Frequently great vistas were treated in this way, always executed on level ground and matching the design of the house. Terraces and vantage points were usually constructed so that these large designs could be looked down upon and enjoyed as a whole. Examples still exist at Cliveden, in Buckinghamshire, and at Oxburgh Hall, Norfolk, where from the high gatehouse one can look down upon the formal garden.
Thus, up to the eighteenth century, every garden was formal, regularly designed and ornamented with topiary, statues, arbours and fountains. Pope and Addison had in their writings loudly criticized formality and when Lancelot (`Capability) Brown some years later advocated the great sweeping aside of the closely designed plots in favor of landscape effects, such great parks as Longleat, Harewood House and Blenheim were created. Humphry Repton, working in the late eighteenth and early nineteenth centuries, followed in Brown’s footsteps, although his schemes were not on as large a scale and he made the transition between house and garden more gradual by introducing terraces and balustraded walks. But the great sweep towards the natural, spacious style, where plants were used to emulate nature in woodland, water gardens and stonework continued; except for a sudden retrogression during Victorian days.

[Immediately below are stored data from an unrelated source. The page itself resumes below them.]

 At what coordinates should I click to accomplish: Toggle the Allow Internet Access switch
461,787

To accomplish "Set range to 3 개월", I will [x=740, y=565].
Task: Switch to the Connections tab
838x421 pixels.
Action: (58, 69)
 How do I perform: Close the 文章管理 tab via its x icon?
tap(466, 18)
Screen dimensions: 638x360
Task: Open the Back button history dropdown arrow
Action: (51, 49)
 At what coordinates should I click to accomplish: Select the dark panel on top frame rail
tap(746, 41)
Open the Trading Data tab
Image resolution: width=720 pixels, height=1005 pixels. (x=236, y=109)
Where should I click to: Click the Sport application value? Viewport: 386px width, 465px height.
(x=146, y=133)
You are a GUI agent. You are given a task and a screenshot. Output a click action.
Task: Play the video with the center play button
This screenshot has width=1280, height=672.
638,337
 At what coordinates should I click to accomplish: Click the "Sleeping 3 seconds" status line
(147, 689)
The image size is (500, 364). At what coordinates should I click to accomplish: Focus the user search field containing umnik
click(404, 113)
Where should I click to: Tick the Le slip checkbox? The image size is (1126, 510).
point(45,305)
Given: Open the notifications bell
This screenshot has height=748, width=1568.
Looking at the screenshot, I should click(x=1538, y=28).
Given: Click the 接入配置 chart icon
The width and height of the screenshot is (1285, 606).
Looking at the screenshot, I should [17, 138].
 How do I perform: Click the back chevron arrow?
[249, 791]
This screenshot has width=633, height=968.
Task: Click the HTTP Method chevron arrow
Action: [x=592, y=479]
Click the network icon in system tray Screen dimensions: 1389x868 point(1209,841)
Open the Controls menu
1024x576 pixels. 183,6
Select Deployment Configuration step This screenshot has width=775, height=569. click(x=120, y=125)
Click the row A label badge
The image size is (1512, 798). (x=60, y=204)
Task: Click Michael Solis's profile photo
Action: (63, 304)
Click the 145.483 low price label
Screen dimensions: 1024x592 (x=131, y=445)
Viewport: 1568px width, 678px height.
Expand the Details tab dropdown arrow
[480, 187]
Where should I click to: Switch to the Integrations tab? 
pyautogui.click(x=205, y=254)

Then intricate and elaborate bedding schemes became fashionable. Carpet bedding was used for effect and drawing-board design returned to the flower garden. Since then, chiefly through the work and writing of William Robinson and his followers, natural planting schemes have been very widely used, exploiting plant color, form and texture in many ways. But formality still had its adherents in such men as Sir Reginald Blomfield, Harold Peto and Sir Edwin Lutyens, all architects.
Modern examples of formal gardens are those of several private houses designed by Lutyens, the gardens perfectly integrated into the design by his partner Miss Gertrude Jekyll. Such places as Orchards, Godalming (1896), The Deanery at Sonning, on the Thames (1899) and Tyringham, Buckinghamshire (1924) were designed by this remarkable partnership Around the turn of the century Major Lawrence Johnston, architect and artist, started to make his famous garden at Hidcote Bartrim, Gloucestershire, one of the finest examples of a formal garden, although it is informally planted. It consists, in fact, of a number of gardens, separated by fine hedges, each one a perfect garden on its own.
Examples of formal gardens open to the public in England are Belton House, Lincolnshire; Castle Ashby, Northamptonshire; Cliveden, Buckinghamshire; Compton Wynyates, Warwickshire; Easton Neston, Northamptonshire; Hampton Court, Middlesex; Haseley Court, Oxfordshire; Hidcote, Gloucestershire; Holkham Hall, Norfolk; Lanhydrock (rose garden), Cornwall; Oxburgh Hall, Norfolk; Packwood House, Warwickshire; Shrubland Park, Suffolk; Wight-wick Manor, Staffordshire.